*** SUPPLIED RECORDS Section Begins ***
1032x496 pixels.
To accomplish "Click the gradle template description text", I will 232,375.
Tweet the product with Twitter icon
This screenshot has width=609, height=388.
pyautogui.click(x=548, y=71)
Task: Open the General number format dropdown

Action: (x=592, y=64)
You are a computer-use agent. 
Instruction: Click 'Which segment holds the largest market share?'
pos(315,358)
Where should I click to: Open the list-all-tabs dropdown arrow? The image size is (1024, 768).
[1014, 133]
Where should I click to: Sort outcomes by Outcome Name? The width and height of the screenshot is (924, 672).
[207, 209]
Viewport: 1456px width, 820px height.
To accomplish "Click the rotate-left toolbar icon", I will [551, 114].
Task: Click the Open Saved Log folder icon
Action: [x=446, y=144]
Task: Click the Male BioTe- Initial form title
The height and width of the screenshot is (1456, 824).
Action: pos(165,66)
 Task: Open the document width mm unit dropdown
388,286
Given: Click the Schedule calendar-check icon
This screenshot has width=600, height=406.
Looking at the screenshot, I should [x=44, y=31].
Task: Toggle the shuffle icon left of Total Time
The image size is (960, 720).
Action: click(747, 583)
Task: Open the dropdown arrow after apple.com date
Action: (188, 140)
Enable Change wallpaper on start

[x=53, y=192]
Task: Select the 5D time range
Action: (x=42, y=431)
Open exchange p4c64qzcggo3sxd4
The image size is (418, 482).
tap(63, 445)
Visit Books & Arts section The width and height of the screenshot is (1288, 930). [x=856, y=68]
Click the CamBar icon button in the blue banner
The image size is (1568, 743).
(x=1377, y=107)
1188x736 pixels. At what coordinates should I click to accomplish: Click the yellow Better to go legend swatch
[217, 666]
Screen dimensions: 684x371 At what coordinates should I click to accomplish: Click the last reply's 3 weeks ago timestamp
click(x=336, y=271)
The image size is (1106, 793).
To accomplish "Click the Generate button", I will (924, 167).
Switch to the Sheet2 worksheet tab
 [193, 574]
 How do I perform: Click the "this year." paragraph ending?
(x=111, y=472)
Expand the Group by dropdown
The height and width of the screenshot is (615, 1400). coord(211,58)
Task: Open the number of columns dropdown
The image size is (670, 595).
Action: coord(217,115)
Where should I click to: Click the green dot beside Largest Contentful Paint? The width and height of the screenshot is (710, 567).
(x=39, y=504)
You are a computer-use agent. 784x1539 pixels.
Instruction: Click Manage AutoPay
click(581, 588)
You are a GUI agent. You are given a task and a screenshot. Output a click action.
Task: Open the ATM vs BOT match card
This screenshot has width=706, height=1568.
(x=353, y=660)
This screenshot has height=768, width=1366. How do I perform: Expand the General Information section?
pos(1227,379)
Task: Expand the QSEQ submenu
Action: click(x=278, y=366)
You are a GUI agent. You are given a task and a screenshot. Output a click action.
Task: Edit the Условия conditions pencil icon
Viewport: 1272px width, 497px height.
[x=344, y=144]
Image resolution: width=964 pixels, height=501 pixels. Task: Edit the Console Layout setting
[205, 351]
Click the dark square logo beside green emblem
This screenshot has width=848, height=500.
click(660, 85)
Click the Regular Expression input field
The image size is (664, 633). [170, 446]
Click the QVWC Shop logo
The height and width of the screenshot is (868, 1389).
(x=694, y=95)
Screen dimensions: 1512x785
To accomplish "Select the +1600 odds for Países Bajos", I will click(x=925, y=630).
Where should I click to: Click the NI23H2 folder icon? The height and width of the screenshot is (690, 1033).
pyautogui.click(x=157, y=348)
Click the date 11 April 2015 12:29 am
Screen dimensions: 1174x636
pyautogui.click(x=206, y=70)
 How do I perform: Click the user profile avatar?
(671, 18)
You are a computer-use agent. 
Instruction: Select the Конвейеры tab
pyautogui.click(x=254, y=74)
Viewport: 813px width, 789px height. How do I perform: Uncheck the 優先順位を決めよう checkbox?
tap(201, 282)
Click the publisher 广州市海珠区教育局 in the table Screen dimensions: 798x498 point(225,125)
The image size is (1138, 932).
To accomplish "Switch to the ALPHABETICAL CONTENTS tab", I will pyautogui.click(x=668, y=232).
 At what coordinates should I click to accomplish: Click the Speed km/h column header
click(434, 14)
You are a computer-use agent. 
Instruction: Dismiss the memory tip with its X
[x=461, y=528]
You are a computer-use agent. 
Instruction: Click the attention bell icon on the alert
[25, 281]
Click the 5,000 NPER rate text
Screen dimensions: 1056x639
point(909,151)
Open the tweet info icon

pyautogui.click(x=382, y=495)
*** SUPPLIED RECORDS Section Ends ***
**THE TASK:** Exact transcription of the records is all that is wanted.

**TASK RESPONSE:**
1032x496 pixels.
To accomplish "Click the gradle template description text", I will 232,375.
Tweet the product with Twitter icon
This screenshot has width=609, height=388.
pyautogui.click(x=548, y=71)
Task: Open the General number format dropdown

Action: (x=592, y=64)
You are a computer-use agent. 
Instruction: Click 'Which segment holds the largest market share?'
pos(315,358)
Where should I click to: Open the list-all-tabs dropdown arrow? The image size is (1024, 768).
[1014, 133]
Where should I click to: Sort outcomes by Outcome Name? The width and height of the screenshot is (924, 672).
[207, 209]
Viewport: 1456px width, 820px height.
To accomplish "Click the rotate-left toolbar icon", I will [551, 114].
Task: Click the Open Saved Log folder icon
Action: [x=446, y=144]
Task: Click the Male BioTe- Initial form title
The height and width of the screenshot is (1456, 824).
Action: pos(165,66)
 Task: Open the document width mm unit dropdown
388,286
Given: Click the Schedule calendar-check icon
This screenshot has width=600, height=406.
Looking at the screenshot, I should [x=44, y=31].
Task: Toggle the shuffle icon left of Total Time
The image size is (960, 720).
Action: click(747, 583)
Task: Open the dropdown arrow after apple.com date
Action: (188, 140)
Enable Change wallpaper on start

[x=53, y=192]
Task: Select the 5D time range
Action: (x=42, y=431)
Open exchange p4c64qzcggo3sxd4
The image size is (418, 482).
tap(63, 445)
Visit Books & Arts section The width and height of the screenshot is (1288, 930). [x=856, y=68]
Click the CamBar icon button in the blue banner
The image size is (1568, 743).
(x=1377, y=107)
1188x736 pixels. At what coordinates should I click to accomplish: Click the yellow Better to go legend swatch
[217, 666]
Screen dimensions: 684x371 At what coordinates should I click to accomplish: Click the last reply's 3 weeks ago timestamp
click(x=336, y=271)
The image size is (1106, 793).
To accomplish "Click the Generate button", I will (924, 167).
Switch to the Sheet2 worksheet tab
 [193, 574]
 How do I perform: Click the "this year." paragraph ending?
(x=111, y=472)
Expand the Group by dropdown
The height and width of the screenshot is (615, 1400). coord(211,58)
Task: Open the number of columns dropdown
The image size is (670, 595).
Action: coord(217,115)
Where should I click to: Click the green dot beside Largest Contentful Paint? The width and height of the screenshot is (710, 567).
(x=39, y=504)
You are a computer-use agent. 784x1539 pixels.
Instruction: Click Manage AutoPay
click(581, 588)
You are a GUI agent. You are given a task and a screenshot. Output a click action.
Task: Open the ATM vs BOT match card
This screenshot has width=706, height=1568.
(x=353, y=660)
This screenshot has height=768, width=1366. How do I perform: Expand the General Information section?
pos(1227,379)
Task: Expand the QSEQ submenu
Action: click(x=278, y=366)
You are a GUI agent. You are given a task and a screenshot. Output a click action.
Task: Edit the Условия conditions pencil icon
Viewport: 1272px width, 497px height.
[x=344, y=144]
Image resolution: width=964 pixels, height=501 pixels. Task: Edit the Console Layout setting
[205, 351]
Click the dark square logo beside green emblem
This screenshot has width=848, height=500.
click(660, 85)
Click the Regular Expression input field
The image size is (664, 633). [170, 446]
Click the QVWC Shop logo
The height and width of the screenshot is (868, 1389).
(x=694, y=95)
Screen dimensions: 1512x785
To accomplish "Select the +1600 odds for Países Bajos", I will click(x=925, y=630).
Where should I click to: Click the NI23H2 folder icon? The height and width of the screenshot is (690, 1033).
pyautogui.click(x=157, y=348)
Click the date 11 April 2015 12:29 am
Screen dimensions: 1174x636
pyautogui.click(x=206, y=70)
 How do I perform: Click the user profile avatar?
(671, 18)
You are a computer-use agent. 
Instruction: Select the Конвейеры tab
pyautogui.click(x=254, y=74)
Viewport: 813px width, 789px height. How do I perform: Uncheck the 優先順位を決めよう checkbox?
tap(201, 282)
Click the publisher 广州市海珠区教育局 in the table Screen dimensions: 798x498 point(225,125)
The image size is (1138, 932).
To accomplish "Switch to the ALPHABETICAL CONTENTS tab", I will pyautogui.click(x=668, y=232).
 At what coordinates should I click to accomplish: Click the Speed km/h column header
click(434, 14)
You are a computer-use agent. 
Instruction: Dismiss the memory tip with its X
[x=461, y=528]
You are a computer-use agent. 
Instruction: Click the attention bell icon on the alert
[25, 281]
Click the 5,000 NPER rate text
Screen dimensions: 1056x639
point(909,151)
Open the tweet info icon

pyautogui.click(x=382, y=495)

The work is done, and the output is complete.